The Secret of Repetition: Sören Kierkegaard Encounters Jewish Thought

Richard Blättel
Jewish Studies University of Lucerne, Prof. Dr. Verena Lenzen, Switzerland

How close does Jewish thought stand to the ideas of Soren Kierkegaard? The answer emerges as the intellectual elective affinity to be drawn from within a constellation that dialogically links the two. To this end three Old Testament tales are taken up that are existentially coloured: the fall of humanity (Kierkegaard – Joseph B. Soloveitchik), the sacrifice of Isaac (Kierkegaard – Max Brod) and the story of Job (Kierkegaard – Abraham J. Heschel). Here, where both Kierkegaard and Jewish thinkers address these narratives, we find that the motif of repetition becomes the focal point.
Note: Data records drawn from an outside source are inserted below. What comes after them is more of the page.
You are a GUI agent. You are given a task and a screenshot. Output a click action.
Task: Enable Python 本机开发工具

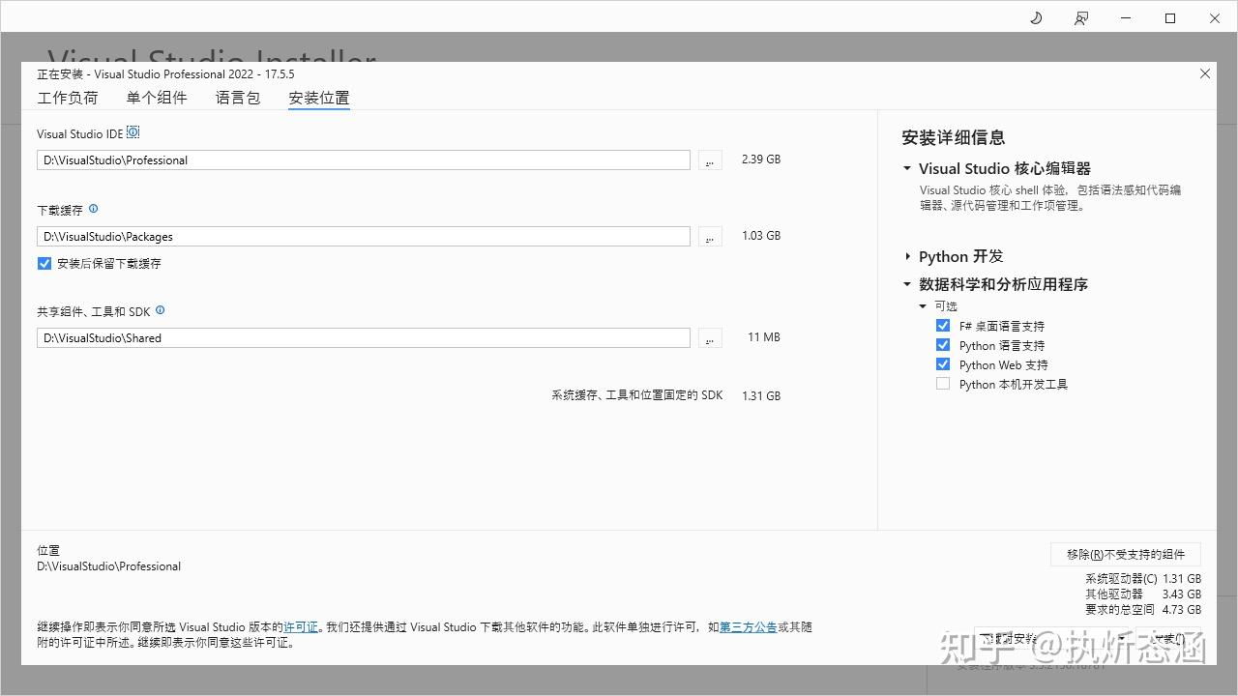pos(943,383)
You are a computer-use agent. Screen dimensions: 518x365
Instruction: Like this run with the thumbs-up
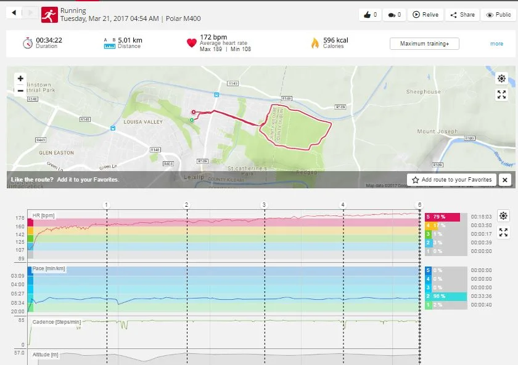(371, 15)
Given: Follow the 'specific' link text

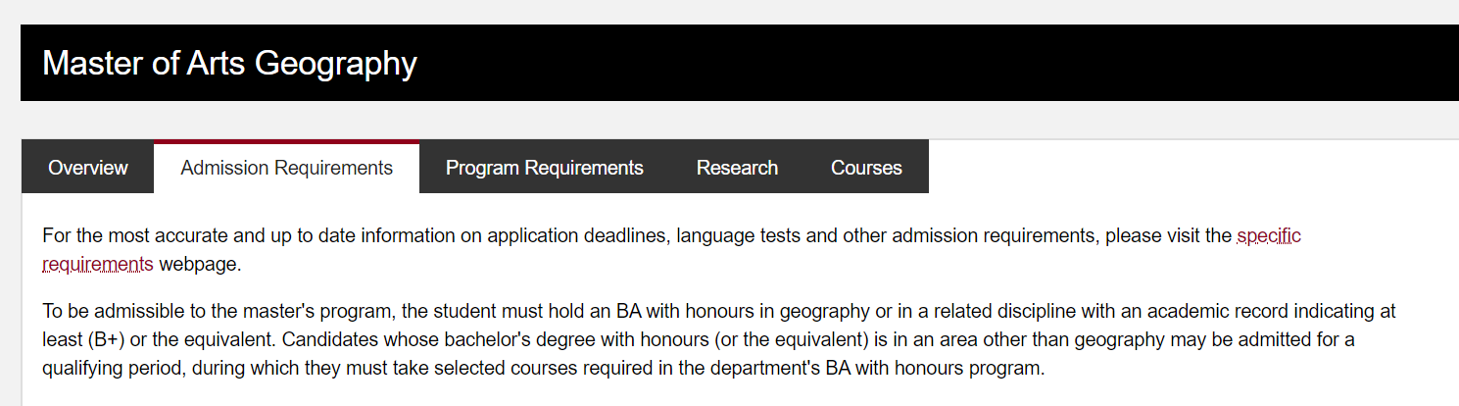Looking at the screenshot, I should (x=1268, y=236).
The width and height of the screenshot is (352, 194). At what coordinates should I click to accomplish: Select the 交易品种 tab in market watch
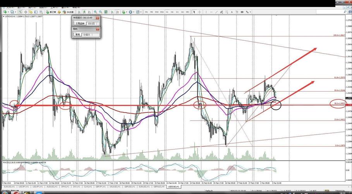tap(80, 24)
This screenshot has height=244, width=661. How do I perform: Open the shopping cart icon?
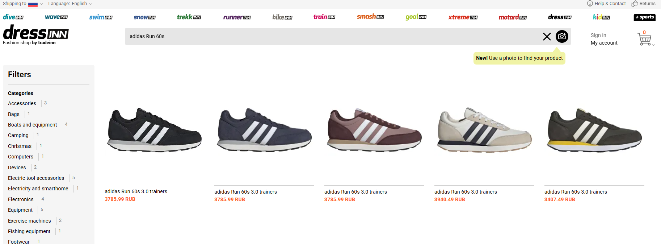click(645, 39)
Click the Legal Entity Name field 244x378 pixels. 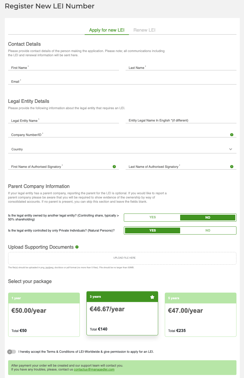click(64, 121)
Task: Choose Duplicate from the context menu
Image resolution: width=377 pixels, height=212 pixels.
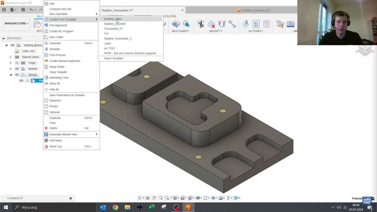Action: [55, 117]
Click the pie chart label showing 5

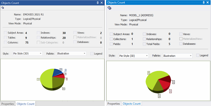click(x=148, y=73)
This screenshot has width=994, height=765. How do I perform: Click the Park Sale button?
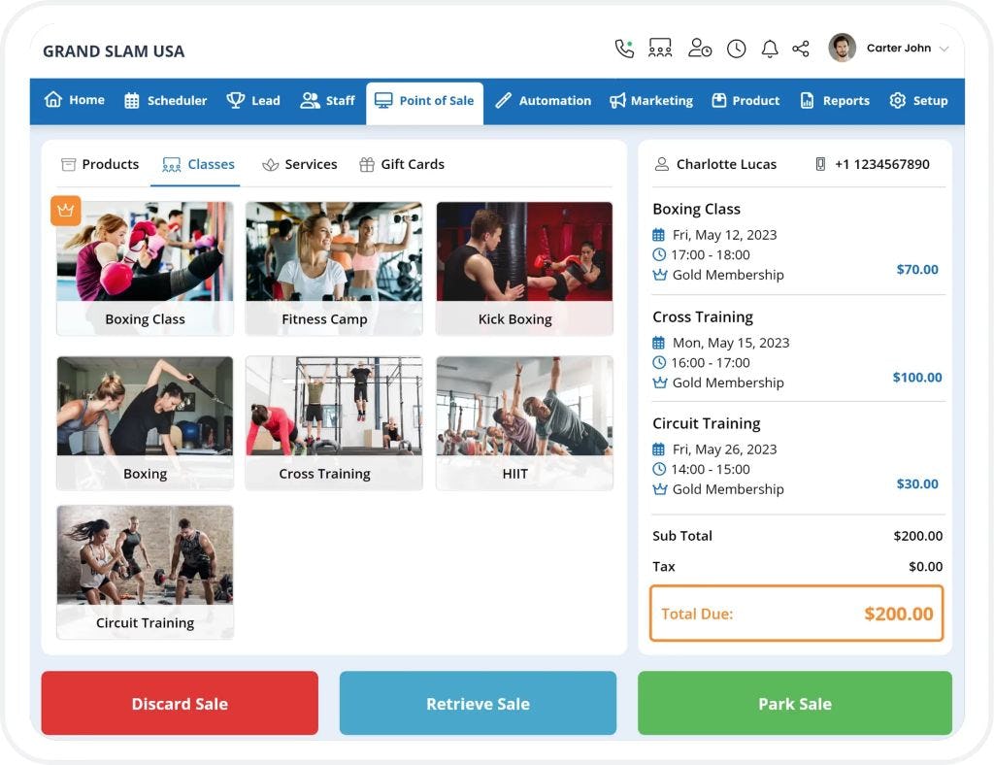coord(796,704)
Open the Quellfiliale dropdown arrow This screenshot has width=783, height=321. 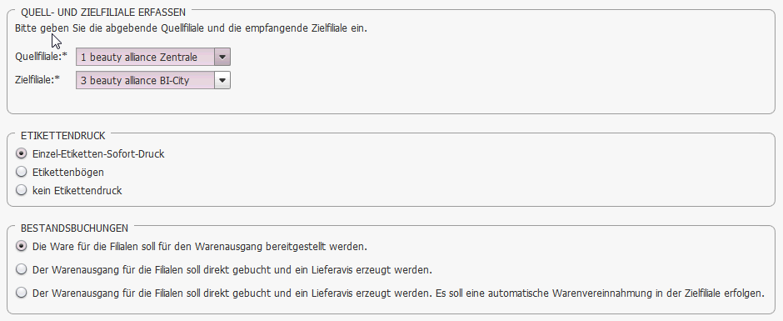(x=222, y=57)
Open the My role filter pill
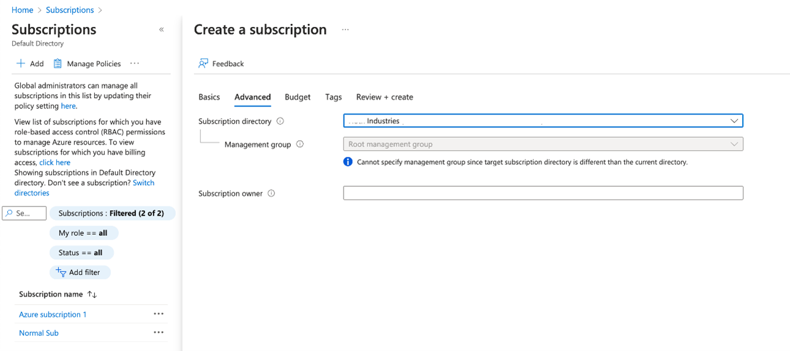 tap(83, 233)
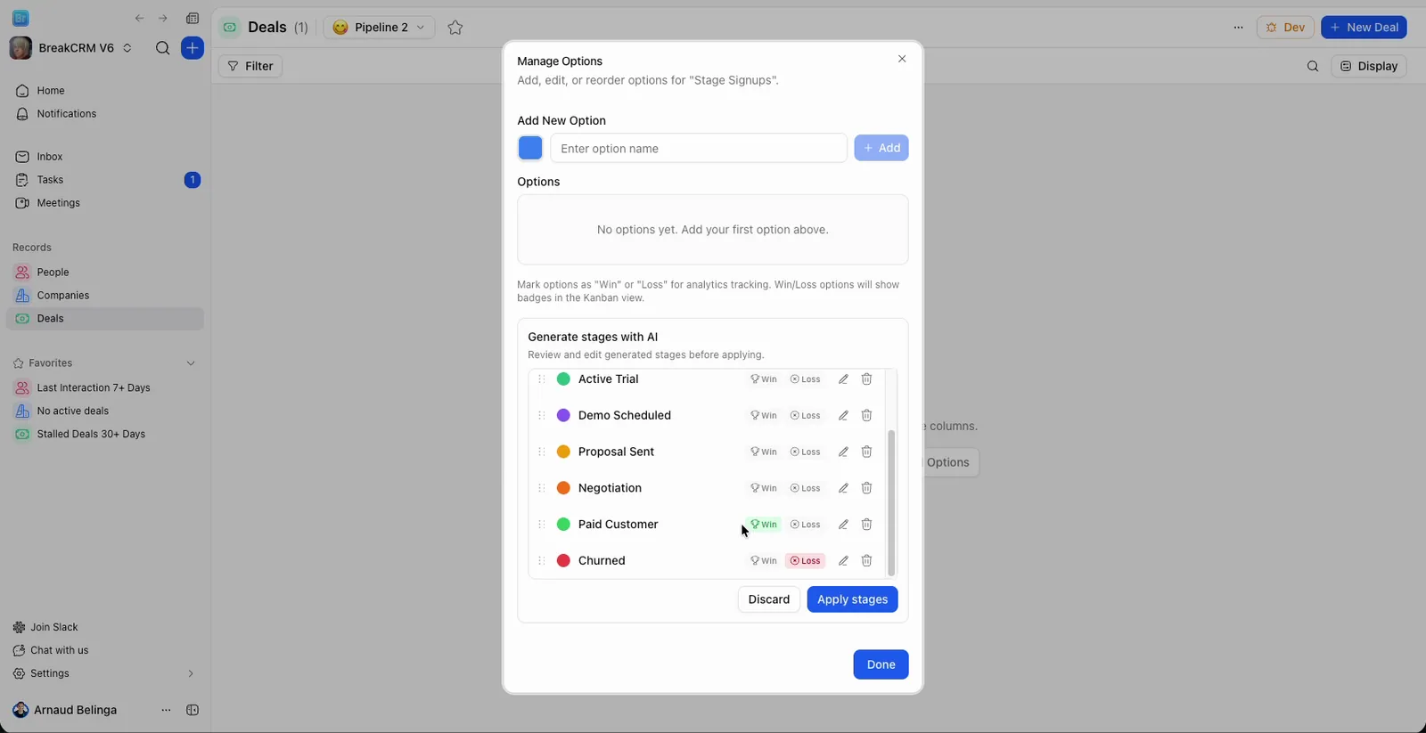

It is exactly this motif that forms the centre of that which joins Kierkegaard to Jewish thought. With this driving goal having been reached, the tension-filled relationship between Kierkegaard and Jewish thought is then developed.

In my proposal for that session I would focus on the third constellation. Since Abraham J. Heschel evokes growing attention in the academic world, especially in Israel.

The story of Job with his fundamental question of human suffering stands at the centre. Interestingly, theodicy’s circle of problems shifts into the background. With Kierkegaard’s Repetition acting as the point of departure, traces are left that lead us towards Heschel. Here, the voice that is the voice of suffering leads us to the voice of pathos, which is to say, to Heschel’s depth theology of divine pathos. This is developed within the context of hasidic Judaism.